Stored items

-=-=-

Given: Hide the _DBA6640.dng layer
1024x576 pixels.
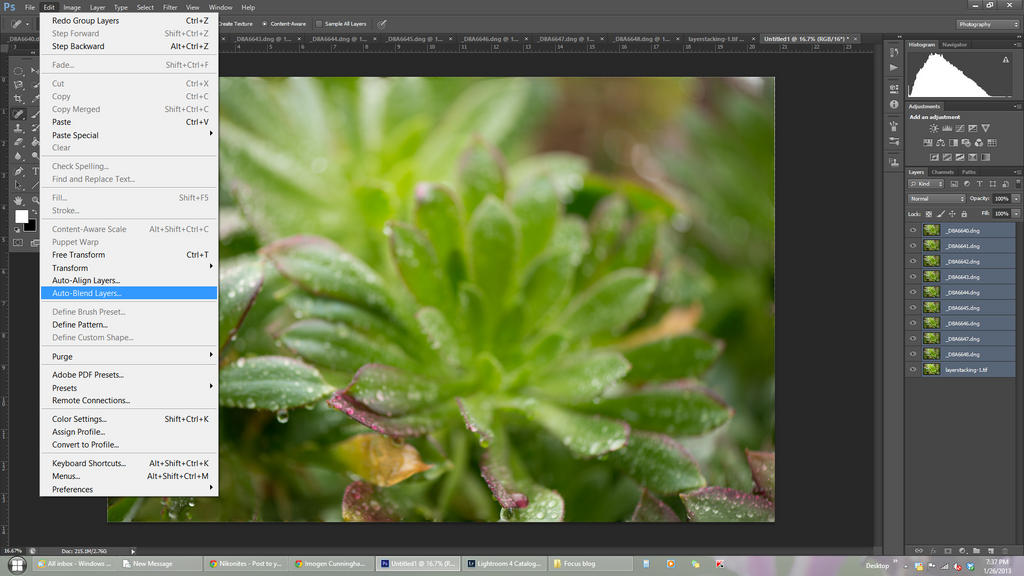Looking at the screenshot, I should pyautogui.click(x=913, y=230).
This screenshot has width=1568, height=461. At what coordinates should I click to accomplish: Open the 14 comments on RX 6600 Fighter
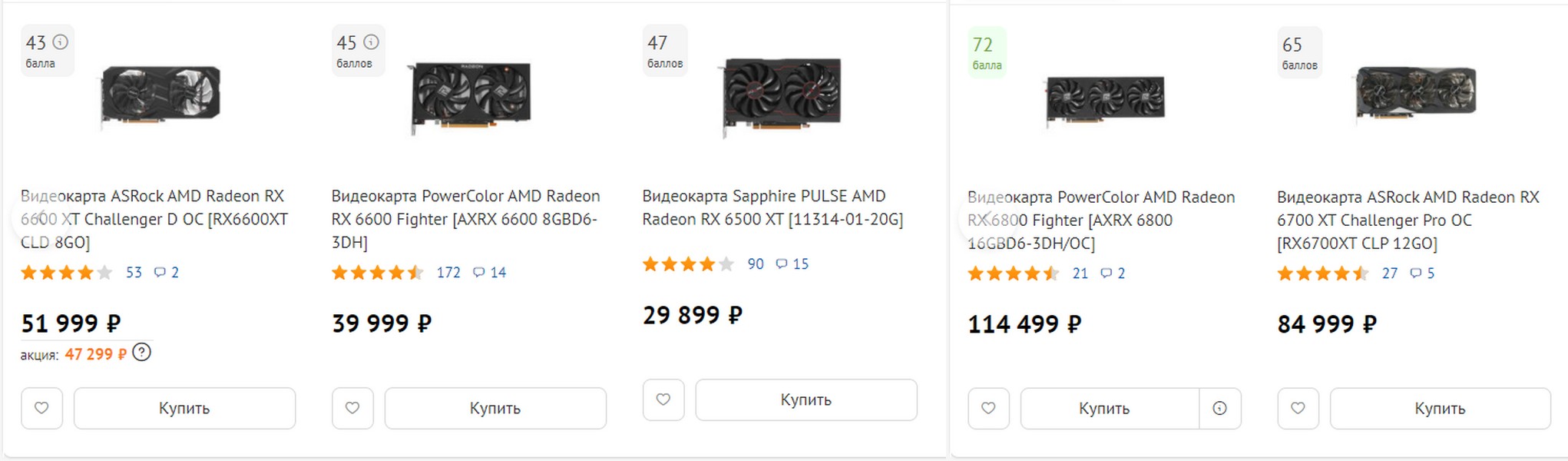point(490,273)
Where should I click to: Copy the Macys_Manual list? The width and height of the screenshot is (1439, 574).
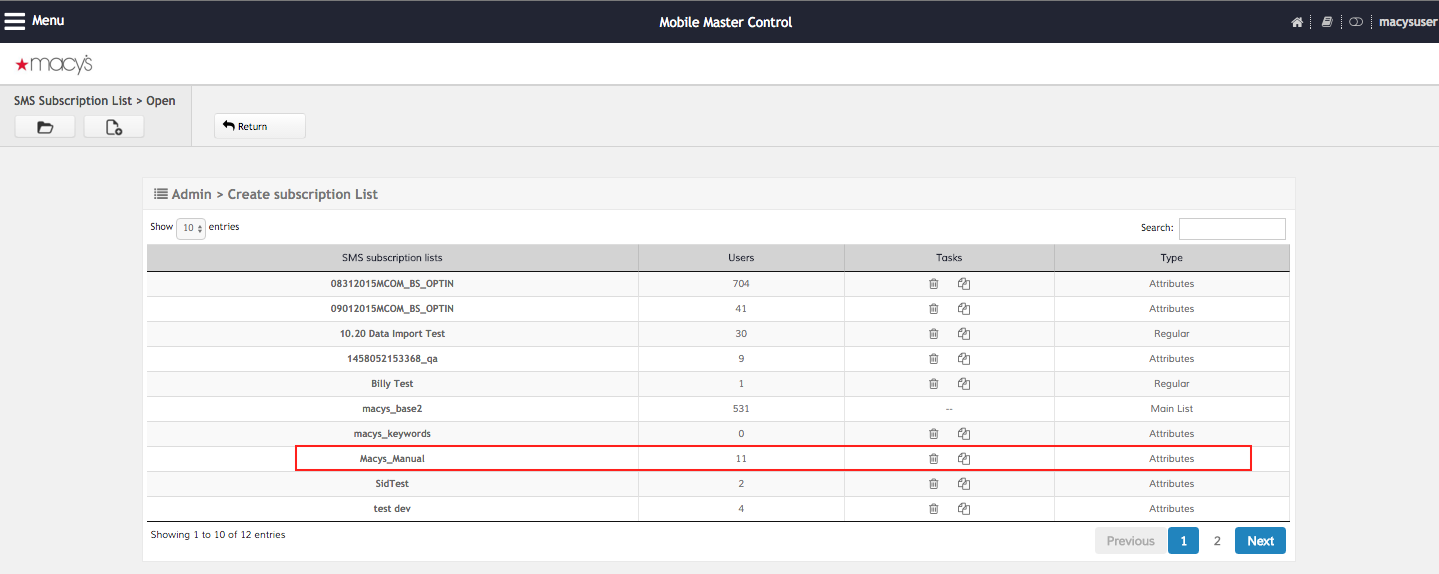tap(964, 459)
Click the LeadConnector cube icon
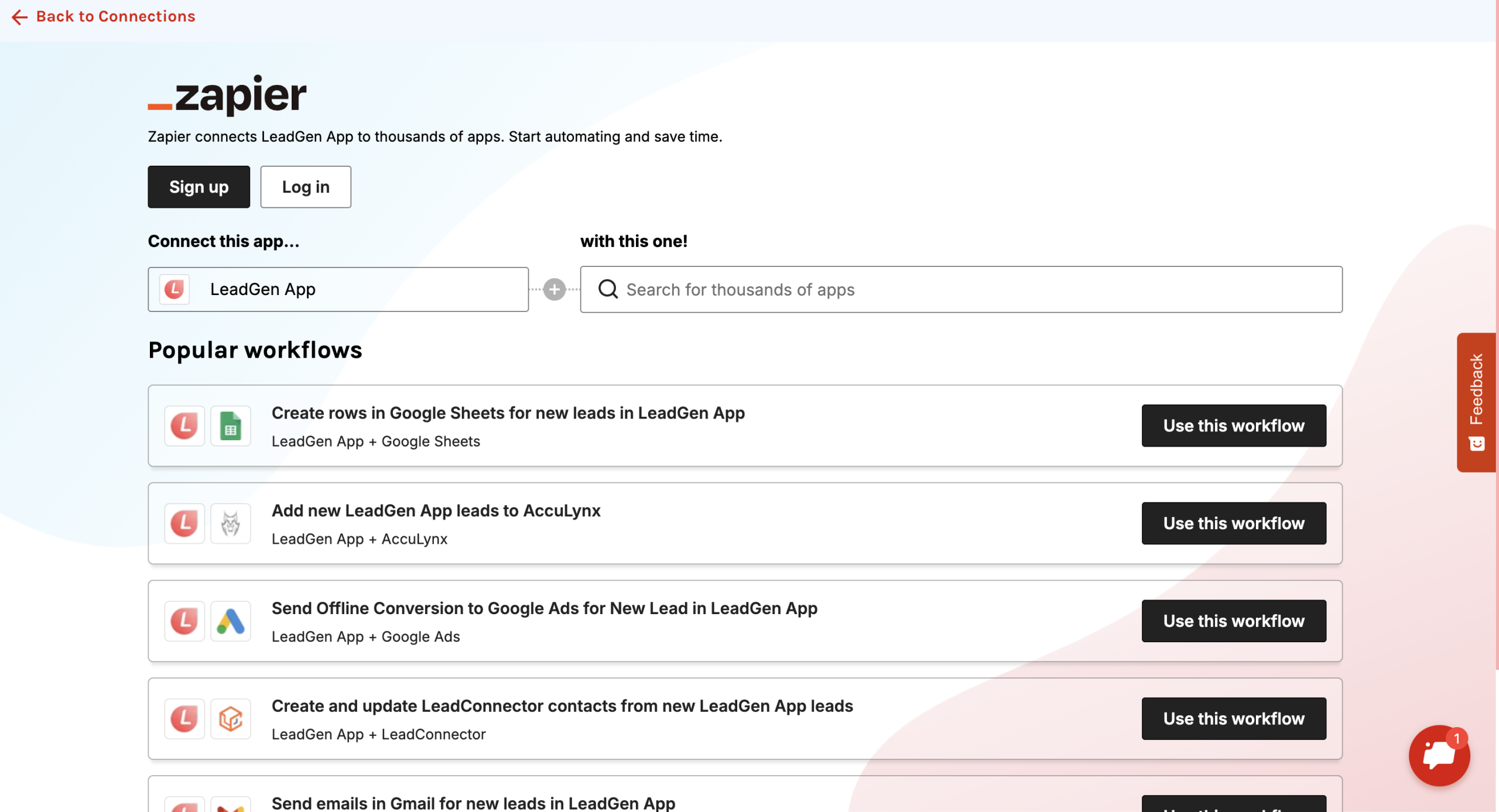Viewport: 1499px width, 812px height. [x=230, y=719]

-=-=-

Arrange the listing above as a numbered list, covering only the stretch from the line containing "Where should I" through the end of the listing and skipping any blank lines. Leave the pictures out of your answer.

▶ _COMPLETE OUTPUT_
1. Where should I click to: Copy the Macys_Manual list? The width and height of the screenshot is (1439, 574).
2. tap(964, 459)
3. Click the LeadConnector cube icon
4. Viewport: 1499px width, 812px height. [x=230, y=719]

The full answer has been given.